Police Union Out of Stop-and-Frisk Case
MANHATTAN (CN) -The New York City Police Department's union cannot intervene in a settlement reforming stop-and-frisk policies found to discriminate against blacks and Latinos in a landmark ruling last year, a federal judge said in a pair of rulings on Wednesday.
Darius Charney, an attorney that represented the policy's challengers for the Center for Constitutional Rights, said that the ruling "sets us on the road to beginning a joint reform process that fully engages the community and will bring true accountability to the NYPD.
"For too long, communities of color have felt under siege by the police, and young Black and Latino men have disproportionately been the target," Charney said. "Now community groups, faith leaders, unions, and other stakeholders can come to the table and work collaboratively to create a city in which the rights of all New Yorkers are protected."
His organization has spent more than a decade challenging racial disparities in street stops, most recently in the case Floyd v. City of New York.
Statistics from Columbia University professor Jeffrey Fagan show that the roughly 80 percent of the 4.4 million stops made between 2004 and 2012 targeted black and Latino New Yorkers and visitors.
Last year, U.S. District Judge Shira Schiendlin issued an order forcing police officers to wear video cameras while stopping and frisking people, document why they made every stop, and face the scrutiny of a court-appointed monitor.
Shortly after New York City Mayor Bill de Blasio entered office, he honored his campaign promise to drop an appeal over the decision and by announcing a settlement with the challengers that agreed upon modified terms of that decision.
The parties hoped to implement their agreement by asking a federal judge to accept the changed terms.
New York City's Police Benevelent tried to put up a roadblock in those discussions with a motion to intervene in the case.
U.S. District Judge Annalisa Torres, who replaced Scheindlin after she was recused, refused to let the union elbow their way into the case and accepted the proposed modifications in two decisions totaling 110 pages.

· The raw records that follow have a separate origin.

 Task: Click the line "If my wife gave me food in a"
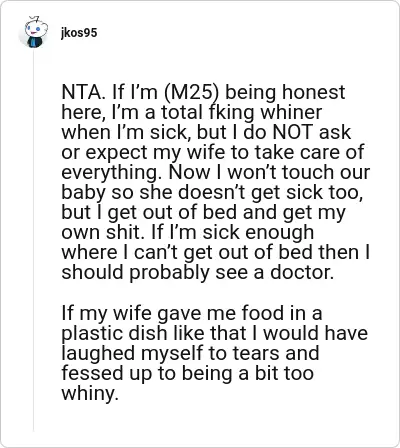tap(192, 313)
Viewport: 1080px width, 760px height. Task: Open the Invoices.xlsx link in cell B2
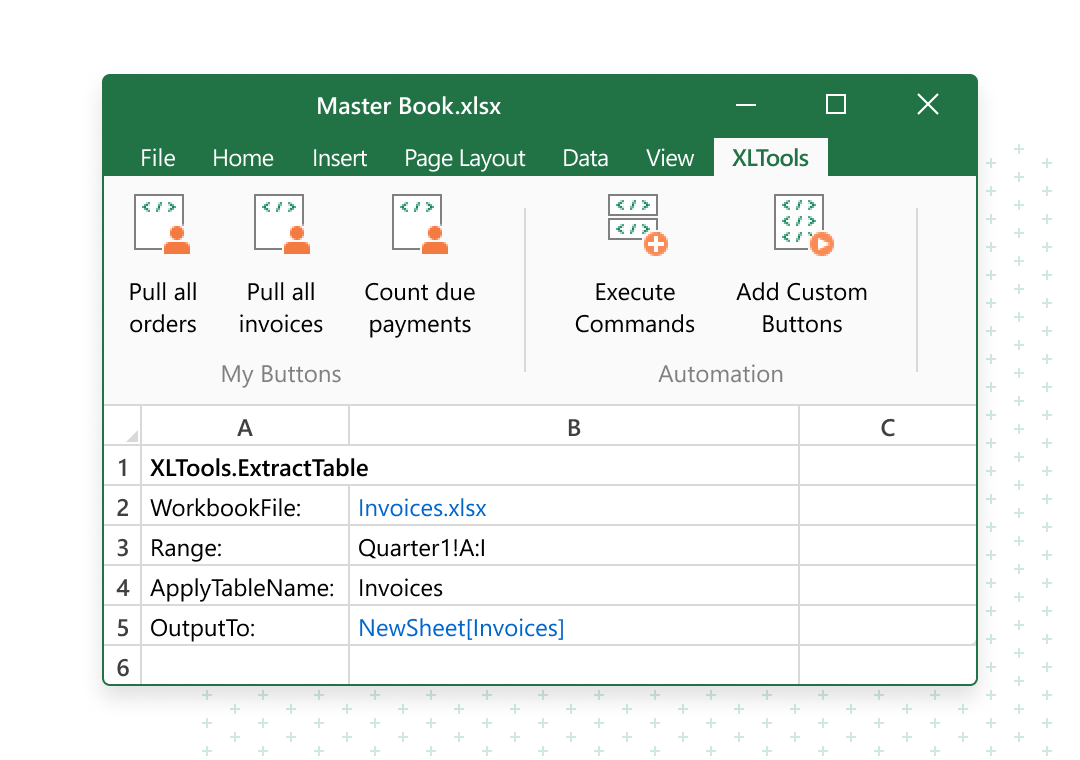click(x=422, y=508)
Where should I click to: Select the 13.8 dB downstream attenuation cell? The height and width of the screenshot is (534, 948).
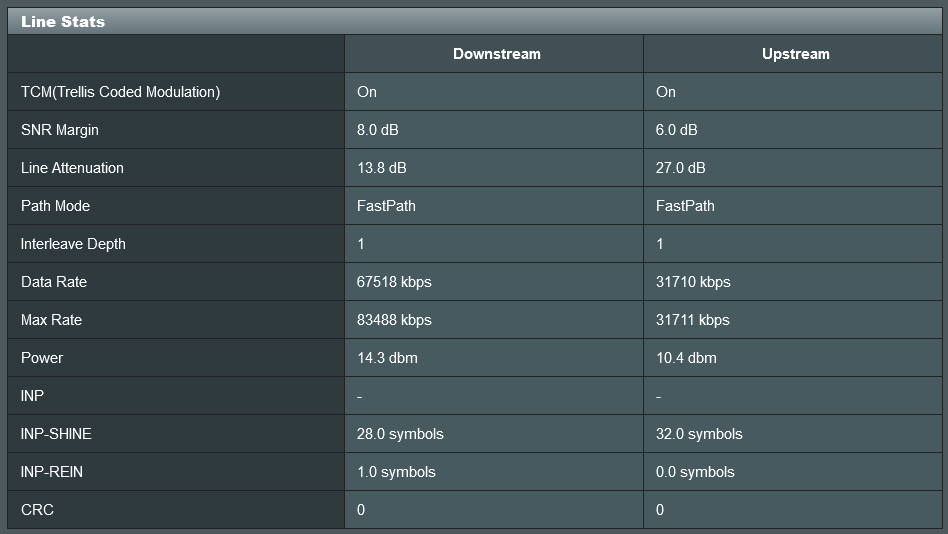(x=381, y=168)
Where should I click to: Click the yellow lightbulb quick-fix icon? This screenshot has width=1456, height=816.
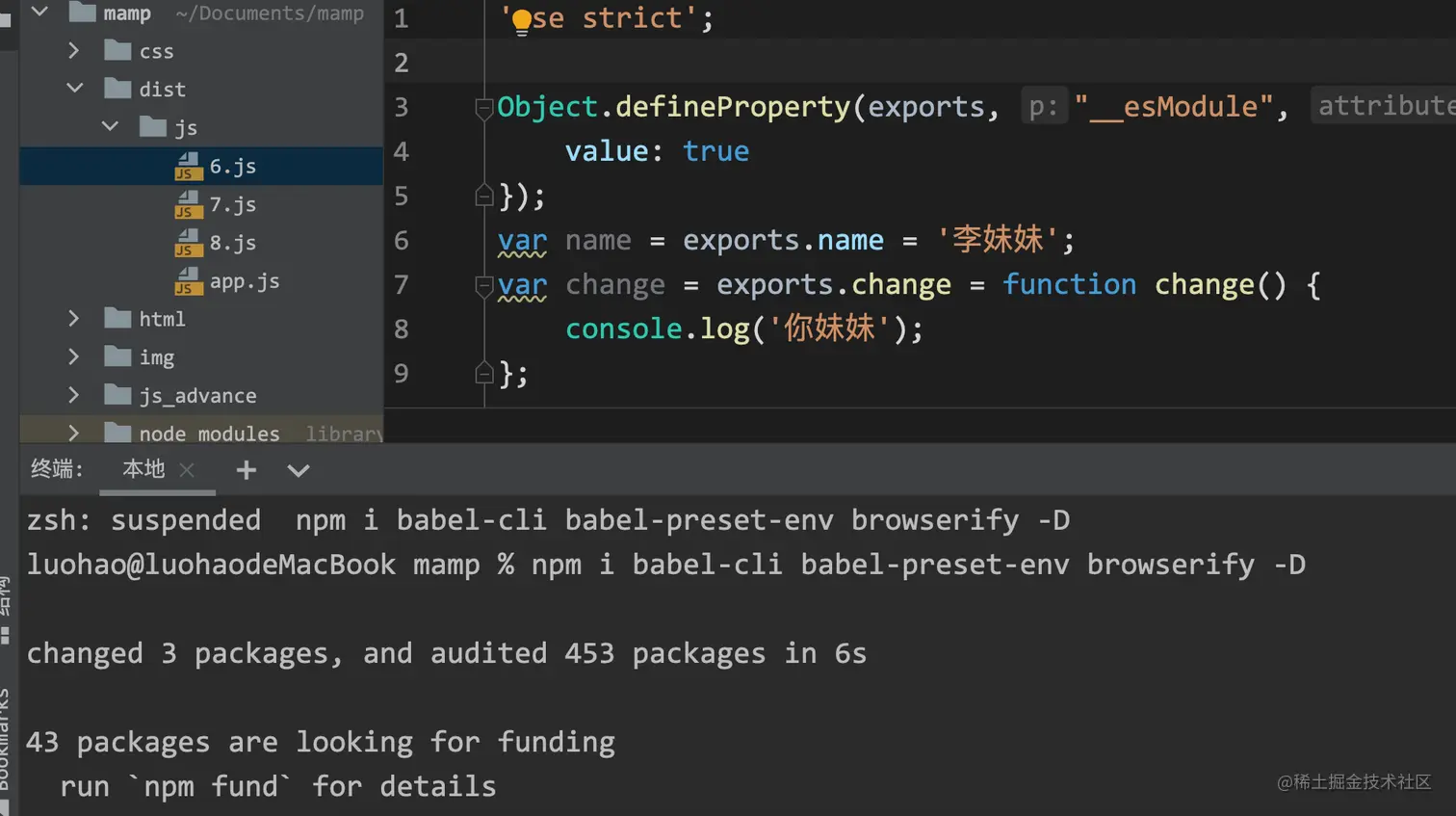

The rulings also specify the terms of the city's settlement over the related case, Ligon v. City of New York, related to stops in private buildings in the Bronx.
Jonathan Moore, who represented the plaintiffs of Floyd, called for the police union to "stand down from their attempt to delay the implementation of meaningful reforms that the courts and the people of New York proved are necessary."
The Police Benevolent Association's president Patrick Lynch indicated that the organization would appeal to the 2nd Circuit.
In a comment that appeared to be an unsubtle dig at Mayor de Blasio, Lynch added that the settlement was reached between "interests that became allied after the recent election with no party representing the interests of the employees who will be most impacted."
Center for Constitutional Rights legal director Baher Azmy responded in a phone interview by calling the union's decision to appeal "meritless" and "another obstacle in front of critically needed reforms contrary to the interests of the city and hundreds of thousands of New Yorkers."
Mayor de Blasio called the court's decision "a major step in our efforts to repair police-community relations," in a statement.
"We remain committed to ensuring that every New Yorker is treated with the respect and dignity they deserve, while also creating more effective policing that will keep our neighborhoods and those who protect them safe," he wrote.
The reforms reached in the settlement will take place when, and if, the 2nd Circuit agrees to let the city dismiss the appeal lodged under the Bloomberg administration.